**What this task involves**
The answer must be every line of the records below that contains the word "with".

(Records from a dataset)
- Opening Delimiter -

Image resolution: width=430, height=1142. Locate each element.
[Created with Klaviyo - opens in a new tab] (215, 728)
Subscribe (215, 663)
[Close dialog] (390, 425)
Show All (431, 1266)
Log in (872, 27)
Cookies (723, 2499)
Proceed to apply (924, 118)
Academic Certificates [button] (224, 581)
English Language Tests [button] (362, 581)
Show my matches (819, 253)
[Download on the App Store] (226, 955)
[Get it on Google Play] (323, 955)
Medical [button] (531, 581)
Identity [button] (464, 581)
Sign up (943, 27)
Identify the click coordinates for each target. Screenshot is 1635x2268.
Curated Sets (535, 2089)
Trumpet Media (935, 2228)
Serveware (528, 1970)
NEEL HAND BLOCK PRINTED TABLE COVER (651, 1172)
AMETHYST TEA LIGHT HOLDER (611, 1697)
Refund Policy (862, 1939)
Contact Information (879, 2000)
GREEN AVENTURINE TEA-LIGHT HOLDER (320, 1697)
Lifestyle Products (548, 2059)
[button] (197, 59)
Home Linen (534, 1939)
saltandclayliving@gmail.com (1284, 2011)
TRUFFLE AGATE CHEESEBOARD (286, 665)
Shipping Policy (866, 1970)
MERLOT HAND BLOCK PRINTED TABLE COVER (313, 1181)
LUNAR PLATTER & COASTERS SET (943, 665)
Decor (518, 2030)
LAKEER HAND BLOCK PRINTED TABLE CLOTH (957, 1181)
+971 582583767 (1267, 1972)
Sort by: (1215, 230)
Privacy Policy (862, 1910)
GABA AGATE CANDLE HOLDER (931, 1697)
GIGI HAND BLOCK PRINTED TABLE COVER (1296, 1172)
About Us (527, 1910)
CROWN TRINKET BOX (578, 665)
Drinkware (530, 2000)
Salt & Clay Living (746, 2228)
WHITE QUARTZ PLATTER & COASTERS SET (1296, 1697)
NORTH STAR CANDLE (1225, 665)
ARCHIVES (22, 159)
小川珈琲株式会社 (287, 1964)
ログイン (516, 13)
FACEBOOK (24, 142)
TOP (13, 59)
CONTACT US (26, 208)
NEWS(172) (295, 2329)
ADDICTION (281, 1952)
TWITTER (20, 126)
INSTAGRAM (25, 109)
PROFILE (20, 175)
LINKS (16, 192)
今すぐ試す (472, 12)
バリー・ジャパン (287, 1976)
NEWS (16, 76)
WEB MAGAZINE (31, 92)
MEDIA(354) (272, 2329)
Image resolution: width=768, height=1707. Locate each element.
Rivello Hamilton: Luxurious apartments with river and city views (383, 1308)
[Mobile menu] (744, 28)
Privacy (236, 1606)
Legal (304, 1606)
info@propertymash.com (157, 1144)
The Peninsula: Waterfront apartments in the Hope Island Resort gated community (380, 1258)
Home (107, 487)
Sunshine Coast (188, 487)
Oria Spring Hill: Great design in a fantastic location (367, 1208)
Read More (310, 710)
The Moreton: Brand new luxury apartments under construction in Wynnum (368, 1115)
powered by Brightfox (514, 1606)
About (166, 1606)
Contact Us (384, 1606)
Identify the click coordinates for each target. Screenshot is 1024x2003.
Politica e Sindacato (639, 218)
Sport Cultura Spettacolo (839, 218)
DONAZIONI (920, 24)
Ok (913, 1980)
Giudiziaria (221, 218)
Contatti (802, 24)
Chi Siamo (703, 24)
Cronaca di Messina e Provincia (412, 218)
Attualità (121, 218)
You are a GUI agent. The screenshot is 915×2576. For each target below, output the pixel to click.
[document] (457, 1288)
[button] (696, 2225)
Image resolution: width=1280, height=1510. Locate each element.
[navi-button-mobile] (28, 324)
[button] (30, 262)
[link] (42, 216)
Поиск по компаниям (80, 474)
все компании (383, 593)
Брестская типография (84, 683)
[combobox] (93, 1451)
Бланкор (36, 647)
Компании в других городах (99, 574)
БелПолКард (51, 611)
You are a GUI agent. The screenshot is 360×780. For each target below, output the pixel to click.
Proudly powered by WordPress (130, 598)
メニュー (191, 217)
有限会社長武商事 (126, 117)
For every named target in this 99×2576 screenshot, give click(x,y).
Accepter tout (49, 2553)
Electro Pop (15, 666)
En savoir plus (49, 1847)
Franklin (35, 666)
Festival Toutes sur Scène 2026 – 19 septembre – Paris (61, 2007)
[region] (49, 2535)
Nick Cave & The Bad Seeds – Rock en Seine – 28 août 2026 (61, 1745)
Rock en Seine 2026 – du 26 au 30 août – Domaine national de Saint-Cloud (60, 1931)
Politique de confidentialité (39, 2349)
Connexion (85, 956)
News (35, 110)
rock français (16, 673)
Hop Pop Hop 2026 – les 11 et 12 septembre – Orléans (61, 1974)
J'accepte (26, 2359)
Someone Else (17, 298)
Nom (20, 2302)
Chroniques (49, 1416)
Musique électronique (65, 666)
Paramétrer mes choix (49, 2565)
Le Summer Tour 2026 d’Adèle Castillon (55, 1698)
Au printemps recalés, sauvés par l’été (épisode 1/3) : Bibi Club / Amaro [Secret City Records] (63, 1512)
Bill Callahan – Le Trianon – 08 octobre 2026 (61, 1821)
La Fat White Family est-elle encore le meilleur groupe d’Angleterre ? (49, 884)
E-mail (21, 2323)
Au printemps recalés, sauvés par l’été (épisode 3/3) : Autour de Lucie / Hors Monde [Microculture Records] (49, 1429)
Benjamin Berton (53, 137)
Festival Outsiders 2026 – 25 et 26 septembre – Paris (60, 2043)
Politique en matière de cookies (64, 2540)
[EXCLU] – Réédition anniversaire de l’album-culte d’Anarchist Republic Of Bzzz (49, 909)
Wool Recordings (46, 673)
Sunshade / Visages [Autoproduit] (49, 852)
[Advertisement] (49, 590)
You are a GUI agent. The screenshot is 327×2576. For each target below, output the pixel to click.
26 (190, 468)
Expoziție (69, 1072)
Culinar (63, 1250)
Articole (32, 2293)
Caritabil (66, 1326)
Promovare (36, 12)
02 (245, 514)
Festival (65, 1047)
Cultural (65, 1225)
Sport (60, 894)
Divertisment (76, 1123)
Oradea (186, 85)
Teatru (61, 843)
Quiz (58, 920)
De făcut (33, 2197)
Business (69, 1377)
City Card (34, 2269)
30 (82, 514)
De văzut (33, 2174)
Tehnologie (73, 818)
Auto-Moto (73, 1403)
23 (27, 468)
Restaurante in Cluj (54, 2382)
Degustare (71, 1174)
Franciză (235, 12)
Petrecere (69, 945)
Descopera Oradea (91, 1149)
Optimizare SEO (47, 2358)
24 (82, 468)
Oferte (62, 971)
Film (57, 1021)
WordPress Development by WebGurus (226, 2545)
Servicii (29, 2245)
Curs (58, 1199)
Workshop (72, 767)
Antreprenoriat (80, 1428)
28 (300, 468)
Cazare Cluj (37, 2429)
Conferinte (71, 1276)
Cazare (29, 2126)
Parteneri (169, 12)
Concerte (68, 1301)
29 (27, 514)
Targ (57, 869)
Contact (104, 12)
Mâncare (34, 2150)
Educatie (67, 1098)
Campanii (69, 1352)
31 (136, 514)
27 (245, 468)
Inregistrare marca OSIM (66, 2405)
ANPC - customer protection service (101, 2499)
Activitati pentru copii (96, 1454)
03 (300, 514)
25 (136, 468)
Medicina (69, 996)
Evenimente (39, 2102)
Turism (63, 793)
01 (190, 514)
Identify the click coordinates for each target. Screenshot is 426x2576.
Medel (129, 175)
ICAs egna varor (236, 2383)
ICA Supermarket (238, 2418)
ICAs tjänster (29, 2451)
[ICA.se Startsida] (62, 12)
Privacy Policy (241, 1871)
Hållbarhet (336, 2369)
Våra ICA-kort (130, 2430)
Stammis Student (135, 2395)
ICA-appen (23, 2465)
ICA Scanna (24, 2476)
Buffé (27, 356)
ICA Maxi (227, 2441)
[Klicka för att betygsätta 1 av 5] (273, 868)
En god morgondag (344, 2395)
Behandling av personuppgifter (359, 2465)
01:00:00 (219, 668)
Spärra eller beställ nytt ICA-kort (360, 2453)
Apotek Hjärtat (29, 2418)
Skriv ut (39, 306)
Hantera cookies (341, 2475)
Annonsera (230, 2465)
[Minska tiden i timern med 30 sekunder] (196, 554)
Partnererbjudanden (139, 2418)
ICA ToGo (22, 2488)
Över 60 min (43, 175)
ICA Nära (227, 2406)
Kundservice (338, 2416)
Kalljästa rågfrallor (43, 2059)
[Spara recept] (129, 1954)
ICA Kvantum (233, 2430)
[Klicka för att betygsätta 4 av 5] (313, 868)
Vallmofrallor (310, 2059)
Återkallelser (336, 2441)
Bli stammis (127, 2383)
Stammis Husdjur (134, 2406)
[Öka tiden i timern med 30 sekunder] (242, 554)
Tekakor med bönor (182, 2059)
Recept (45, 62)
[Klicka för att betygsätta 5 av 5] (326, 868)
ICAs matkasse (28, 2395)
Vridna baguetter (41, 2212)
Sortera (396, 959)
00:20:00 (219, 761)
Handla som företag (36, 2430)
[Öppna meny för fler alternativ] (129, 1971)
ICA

- Closing Delimiter -

**Task solution**
[Created with Klaviyo - opens in a new tab] (215, 728)
Rivello Hamilton: Luxurious apartments with river and city views (383, 1308)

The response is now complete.